Updating Wikipedia Pages

If anyone can edit Wikipedia, why is it so challenging when the page is about you or your organization?

Updating Wikipedia pages when you have a “conflict of interest” can be especially challenging. Except in very limited circumstances, Wikipedia policy prohibits individuals with conflict of interest from making direct changes/edits to an article. Under this policy, employees cannot make their own direct edits to articles about their employer, nor can an individual with a personal connection to the subject of the article. While some people try to get away with making undisclosed “COI edits”, pretending to be unconnected volunteers under the assumption they will not be discovered, very often their edits eventually be reversed and the person who made them even banned Wikipedia. Just the phrasing and tone of the direct edits (and the experience of the editor) is often all it takes for the top of an article to be affixed with a warning box for “undisclosed paid editing”, unreliable sourcing and promotional content.

But that’s just the beginning – dozens of other important Wikipedia policies must be considered. Wikipedia content must conform to a thicket of policy, including Verification, Reliable Sources, Neutral Point of View, No Promotional Content, Crystal Ball, No Original Research, Balance, Undue and many dozens of others. No violating policy is just the baseline: our goal at WhiteHatWiki is to help you substantially improve articles in accordance with Wikipedia’s written and unwritten best practices.

Under Wikipedia policy, individuals with a conflict of interest wishing to make changes must make a proposal for the edits (declaring their conflict of interest) and then ask for independent Wikipedia editors to review the proposal.
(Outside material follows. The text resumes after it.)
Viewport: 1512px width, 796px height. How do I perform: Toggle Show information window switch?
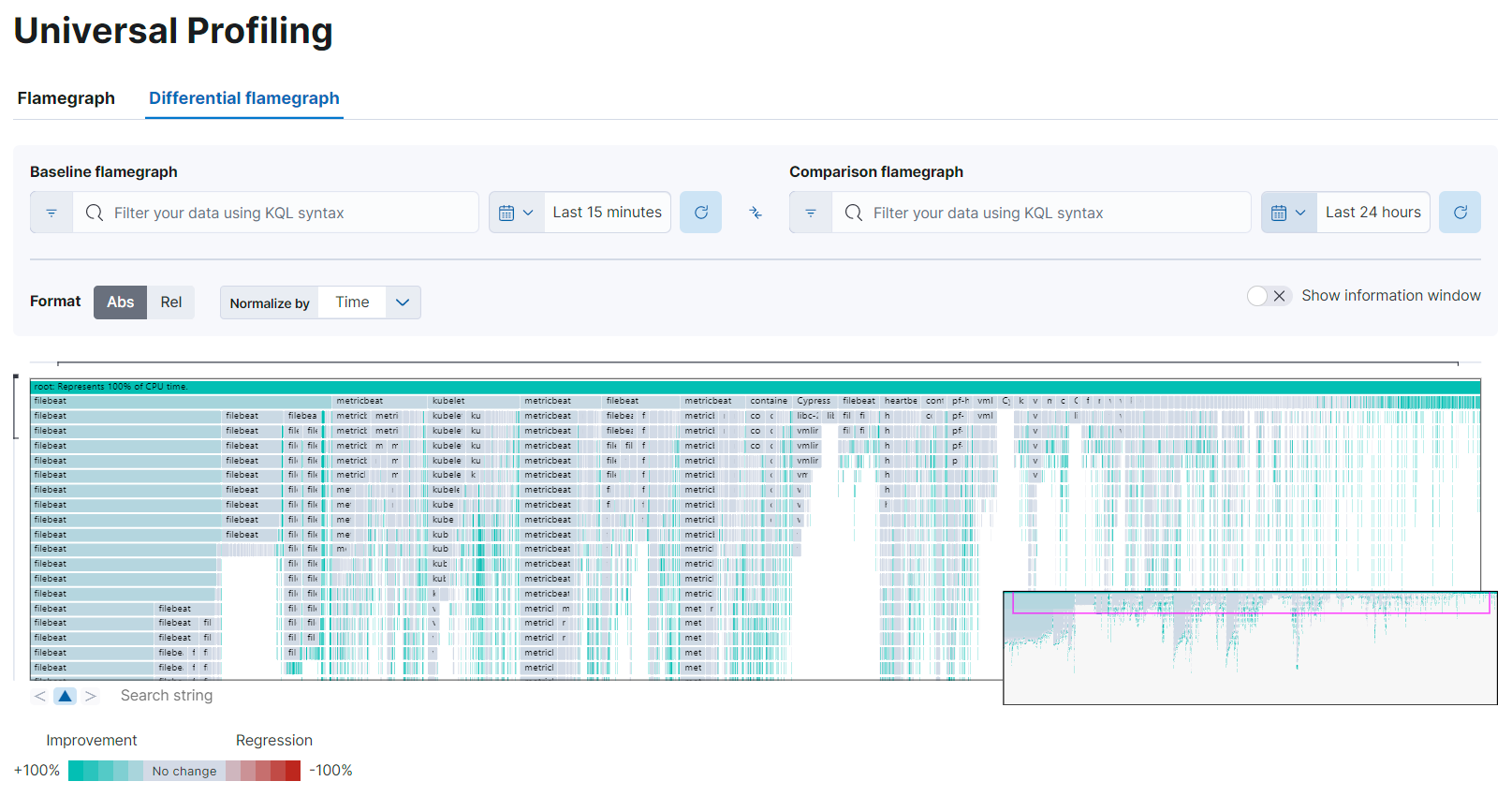(x=1269, y=296)
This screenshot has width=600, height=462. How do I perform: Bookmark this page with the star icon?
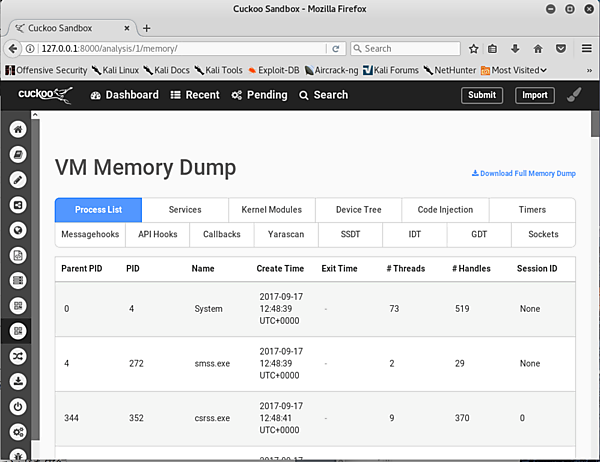tap(473, 48)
There is no obligation for an independent editor to approve or implement the changes upon review, however; everything depends on how well-crafted the proposal is to accommodate Wikipedia’s guidelines; how well the proposal argues for the need to make the changes under Wikipedia’s policies; and critically, how well researched the proposals are.

WhiteHatWiki specializes in developing carefully crafted proposals for updating Wikipedia articles. Our proficiency in navigating Wikipedia’s complex policies usually enables us to successfully resolve issues while avoiding the problems that occur when a less expert user tries to “fix” a Wikipedia page without going through the required independent review process.

And our highly knowledgeable and skilled research staff is capable of handling cases involving a wide range of complicated or specialized topics for clients, including corporate transactions, scientific research, technology, legal decisions, and other highly technical matters which require specialized levels of expertise.

Documenting content with “reliable sources” (in the Wikipedia sense) is very often the linchpin to a successful proposal. That’s the reason our staff includes a former lawyer and think tank staffer, two PhDs with impressive academic backgrounds, and two former investigative journalists. We go well beyond Google search, which is the limit of most others who market Wikipedia services. We use a range of specialized commercial databases to access the widest possible range of periodicals, journals, books, and other source materials.

Recommended proposals for updates go through a comprehensive review and revision process with the client. Where the client is acting as the editor doing the submission, the final choice of wording, structure and elements to include in the proposal belong to the client alone. Yet we’re completely forthcoming in advising clients if we believe their decisions will fail to pass muster on Wikipedia.